The fact that this is a legitimate question is very concerning. Some of these dyes are/were ubiquitous and there is very little research about them. IIRC a few have evidence of harm. Nothing should be this widely deployed without understanding them more.
If you were more questioning "Is natural actually better for people or just a nice sounding word" which could also be implied by your question, I agree with that, with the caveat that artificial stuff has more potential for surprises since it doesn't have the history of being used safely "natural" stuff does, and should have a higher bar of research.
You are correct, but I find it alarming that anyone would deem this necessary to say out loud. These companies would happily watch us suffer an die from chronic illnesses en masse if it inched up their share value, as would any for-profit enterprise. The phrase "duh" comes to mind. The only thing stopping them is government regulation, though that approach is under perpetual attack by anti-government zealots, the most recent of which being Musk and his child assistants.
The number of things I thought should be true at that age that finally are is baffling. Even accounting for recent regressions.

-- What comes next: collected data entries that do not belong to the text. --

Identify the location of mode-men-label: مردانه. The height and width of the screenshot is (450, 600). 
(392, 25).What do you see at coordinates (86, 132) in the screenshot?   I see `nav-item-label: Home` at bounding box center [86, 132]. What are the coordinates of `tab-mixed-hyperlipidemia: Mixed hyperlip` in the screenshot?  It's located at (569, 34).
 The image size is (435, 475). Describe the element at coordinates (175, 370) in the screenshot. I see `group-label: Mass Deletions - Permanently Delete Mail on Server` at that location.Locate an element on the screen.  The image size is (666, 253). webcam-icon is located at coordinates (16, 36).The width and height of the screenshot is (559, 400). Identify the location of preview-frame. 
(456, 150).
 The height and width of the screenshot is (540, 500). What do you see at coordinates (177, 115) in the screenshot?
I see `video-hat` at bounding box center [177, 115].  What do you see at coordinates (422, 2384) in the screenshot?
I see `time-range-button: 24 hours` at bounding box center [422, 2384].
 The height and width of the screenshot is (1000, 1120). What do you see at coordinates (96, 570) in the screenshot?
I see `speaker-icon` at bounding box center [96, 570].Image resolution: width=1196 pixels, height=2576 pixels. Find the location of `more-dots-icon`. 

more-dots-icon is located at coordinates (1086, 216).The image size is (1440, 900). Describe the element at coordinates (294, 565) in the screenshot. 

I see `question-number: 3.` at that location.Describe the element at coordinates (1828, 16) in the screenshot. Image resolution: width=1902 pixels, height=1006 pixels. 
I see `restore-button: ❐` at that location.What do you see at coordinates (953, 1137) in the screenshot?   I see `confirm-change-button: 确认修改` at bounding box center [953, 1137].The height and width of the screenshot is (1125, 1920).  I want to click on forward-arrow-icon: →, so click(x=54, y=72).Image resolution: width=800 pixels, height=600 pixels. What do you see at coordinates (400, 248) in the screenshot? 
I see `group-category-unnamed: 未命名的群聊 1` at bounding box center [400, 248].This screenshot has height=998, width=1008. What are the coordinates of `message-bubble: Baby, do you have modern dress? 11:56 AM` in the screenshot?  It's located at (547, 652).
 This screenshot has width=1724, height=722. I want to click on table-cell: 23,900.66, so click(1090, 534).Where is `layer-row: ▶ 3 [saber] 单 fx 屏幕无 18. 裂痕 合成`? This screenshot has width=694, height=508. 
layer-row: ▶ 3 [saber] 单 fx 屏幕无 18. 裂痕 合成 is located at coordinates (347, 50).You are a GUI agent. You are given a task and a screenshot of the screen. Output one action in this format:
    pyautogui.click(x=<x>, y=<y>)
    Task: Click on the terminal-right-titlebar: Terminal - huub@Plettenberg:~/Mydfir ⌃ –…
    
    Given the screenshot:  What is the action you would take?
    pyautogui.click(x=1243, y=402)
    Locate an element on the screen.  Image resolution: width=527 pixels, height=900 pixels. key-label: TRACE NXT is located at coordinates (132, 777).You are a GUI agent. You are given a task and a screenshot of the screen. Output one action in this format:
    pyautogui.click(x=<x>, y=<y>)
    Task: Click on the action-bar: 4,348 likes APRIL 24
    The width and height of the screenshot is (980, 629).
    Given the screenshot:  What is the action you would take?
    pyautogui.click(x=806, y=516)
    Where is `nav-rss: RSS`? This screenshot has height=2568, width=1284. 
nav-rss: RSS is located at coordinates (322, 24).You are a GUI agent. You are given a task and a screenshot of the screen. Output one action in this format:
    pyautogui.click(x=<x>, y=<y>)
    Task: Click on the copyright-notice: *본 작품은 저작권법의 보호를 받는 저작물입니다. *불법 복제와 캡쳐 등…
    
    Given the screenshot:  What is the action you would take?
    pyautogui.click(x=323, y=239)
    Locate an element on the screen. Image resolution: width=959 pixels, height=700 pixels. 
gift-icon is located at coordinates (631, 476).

EU and US supply chains are vastly different, plus shifting the production lines from one to another doesn't happen overnight. This means that it could well take two years to fully move all their production facilities off synthetic food dyes.
I agree with RFK for pushing for change in this industry but I give him no credit, instead I blame previous administrations on both sides for not taking a better stance on regulating food like every other developed country in the world.
Instead, every Republican and Fox News called her a Communist (and worse) and that it was un-American to have the government tell people what to eat.
https://slate.com/news-and-politics/2014/06/house-gop-wants-...
https://www.washingtonpost.com/politics/michelle-obamas-scho...
The FDA has executive agency to make changes without any other politician getting involved. Obama could have easily made the same changes being made now.
The truth is they didn’t think it was important enough.
https://apnews.com/article/health-healthy-eating-a9f5cd19e17...
Banning artificial colors because “chemicals are bad” isn’t logical. Banning artificial dyes because one random paper maybe found a cancer link isn’t rational (generally if studies are all over the place the effect is so small you’re seeing noise).
If you want to avoid artificial dyes, cool, avoid them! But blanket bans of dyes where the data is questionable about harm isn’t logical.